RAW DATA Block Start
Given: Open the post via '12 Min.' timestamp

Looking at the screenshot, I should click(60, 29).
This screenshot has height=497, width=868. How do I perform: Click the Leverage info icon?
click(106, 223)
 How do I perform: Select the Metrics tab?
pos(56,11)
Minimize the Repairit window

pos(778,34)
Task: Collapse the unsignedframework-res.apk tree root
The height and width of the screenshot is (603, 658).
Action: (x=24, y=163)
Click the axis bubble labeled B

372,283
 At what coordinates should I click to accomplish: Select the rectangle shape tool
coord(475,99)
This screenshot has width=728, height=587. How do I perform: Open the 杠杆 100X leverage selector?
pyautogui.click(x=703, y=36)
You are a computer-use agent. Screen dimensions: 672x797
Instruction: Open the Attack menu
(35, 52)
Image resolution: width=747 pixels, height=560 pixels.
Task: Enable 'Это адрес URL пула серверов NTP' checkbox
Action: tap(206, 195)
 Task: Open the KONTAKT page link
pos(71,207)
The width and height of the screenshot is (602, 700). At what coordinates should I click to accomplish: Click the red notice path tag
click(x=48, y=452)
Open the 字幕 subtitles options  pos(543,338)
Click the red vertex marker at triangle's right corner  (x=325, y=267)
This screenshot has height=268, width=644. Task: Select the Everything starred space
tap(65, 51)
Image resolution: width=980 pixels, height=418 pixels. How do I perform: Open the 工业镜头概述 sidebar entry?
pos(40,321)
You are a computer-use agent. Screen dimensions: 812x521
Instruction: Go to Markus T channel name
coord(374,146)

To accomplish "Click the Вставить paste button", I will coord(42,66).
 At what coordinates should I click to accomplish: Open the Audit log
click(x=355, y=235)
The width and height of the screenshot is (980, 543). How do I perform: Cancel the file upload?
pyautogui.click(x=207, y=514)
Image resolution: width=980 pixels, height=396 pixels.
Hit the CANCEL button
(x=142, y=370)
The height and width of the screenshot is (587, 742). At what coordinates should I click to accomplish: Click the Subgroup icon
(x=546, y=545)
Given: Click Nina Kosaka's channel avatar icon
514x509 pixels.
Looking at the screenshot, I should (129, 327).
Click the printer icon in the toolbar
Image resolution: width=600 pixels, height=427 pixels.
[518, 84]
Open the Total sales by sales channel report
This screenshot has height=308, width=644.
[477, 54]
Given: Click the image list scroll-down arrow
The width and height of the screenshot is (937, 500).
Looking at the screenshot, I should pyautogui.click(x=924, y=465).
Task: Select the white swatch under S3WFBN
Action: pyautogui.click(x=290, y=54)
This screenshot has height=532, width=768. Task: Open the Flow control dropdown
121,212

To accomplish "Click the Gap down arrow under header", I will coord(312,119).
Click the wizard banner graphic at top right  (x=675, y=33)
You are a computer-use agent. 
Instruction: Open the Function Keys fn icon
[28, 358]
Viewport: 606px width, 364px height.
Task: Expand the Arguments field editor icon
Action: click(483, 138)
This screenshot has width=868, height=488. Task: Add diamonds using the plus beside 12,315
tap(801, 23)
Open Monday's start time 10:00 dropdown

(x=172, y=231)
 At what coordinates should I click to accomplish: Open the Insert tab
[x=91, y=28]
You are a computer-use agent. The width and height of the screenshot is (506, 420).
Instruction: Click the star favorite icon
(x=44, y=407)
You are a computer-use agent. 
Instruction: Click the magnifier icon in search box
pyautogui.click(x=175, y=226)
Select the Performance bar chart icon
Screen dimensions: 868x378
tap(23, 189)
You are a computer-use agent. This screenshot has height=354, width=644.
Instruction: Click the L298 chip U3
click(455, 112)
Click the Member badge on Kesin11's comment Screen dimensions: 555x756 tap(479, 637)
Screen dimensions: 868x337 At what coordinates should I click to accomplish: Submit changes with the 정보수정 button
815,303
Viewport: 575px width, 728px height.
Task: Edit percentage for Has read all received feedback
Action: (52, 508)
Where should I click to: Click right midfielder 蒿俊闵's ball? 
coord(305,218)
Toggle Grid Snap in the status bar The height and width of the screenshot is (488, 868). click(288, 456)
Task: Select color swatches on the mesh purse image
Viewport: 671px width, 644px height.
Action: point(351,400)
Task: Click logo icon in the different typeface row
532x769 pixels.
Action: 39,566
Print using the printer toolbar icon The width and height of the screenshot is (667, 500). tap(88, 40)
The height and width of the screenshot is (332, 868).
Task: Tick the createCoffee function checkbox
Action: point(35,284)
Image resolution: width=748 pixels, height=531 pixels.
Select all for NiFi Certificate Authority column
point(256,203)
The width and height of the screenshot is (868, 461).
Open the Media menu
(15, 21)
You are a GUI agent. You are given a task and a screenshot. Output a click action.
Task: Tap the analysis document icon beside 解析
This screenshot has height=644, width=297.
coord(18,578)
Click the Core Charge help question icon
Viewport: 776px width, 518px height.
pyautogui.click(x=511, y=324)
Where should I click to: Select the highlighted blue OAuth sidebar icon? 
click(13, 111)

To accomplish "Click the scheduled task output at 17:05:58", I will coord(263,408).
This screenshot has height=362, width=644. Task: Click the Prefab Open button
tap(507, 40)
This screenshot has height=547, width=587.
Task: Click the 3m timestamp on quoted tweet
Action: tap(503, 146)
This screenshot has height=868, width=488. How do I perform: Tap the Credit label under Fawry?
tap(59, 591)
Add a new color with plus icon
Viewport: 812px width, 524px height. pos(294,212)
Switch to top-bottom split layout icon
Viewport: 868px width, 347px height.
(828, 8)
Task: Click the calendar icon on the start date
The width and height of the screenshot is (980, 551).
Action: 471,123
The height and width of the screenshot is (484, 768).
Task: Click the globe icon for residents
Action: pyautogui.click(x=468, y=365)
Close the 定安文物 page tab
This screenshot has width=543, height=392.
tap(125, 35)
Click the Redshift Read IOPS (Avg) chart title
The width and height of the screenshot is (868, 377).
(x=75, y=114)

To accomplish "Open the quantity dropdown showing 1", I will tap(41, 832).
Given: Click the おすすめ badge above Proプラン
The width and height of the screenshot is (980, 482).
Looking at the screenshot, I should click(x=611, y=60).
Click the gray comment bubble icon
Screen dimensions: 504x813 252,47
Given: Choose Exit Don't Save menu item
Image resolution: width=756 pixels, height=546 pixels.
RAW DATA Block End
TASK GOAL:
Search the entries for "agent" and show every line that has it.

FINAL ANSWER:
You are a computer-use agent. Screen dimensions: 672x797
You are a computer-use agent. Screen dimensions: 812x521
You are a computer-use agent. 
You are a computer-use agent. The width and height of the screenshot is (506, 420).
You are a computer-use agent. 
You are a computer-use agent. This screenshot has height=354, width=644.
You are a GUI agent. You are given a task and a screenshot. Output a click action.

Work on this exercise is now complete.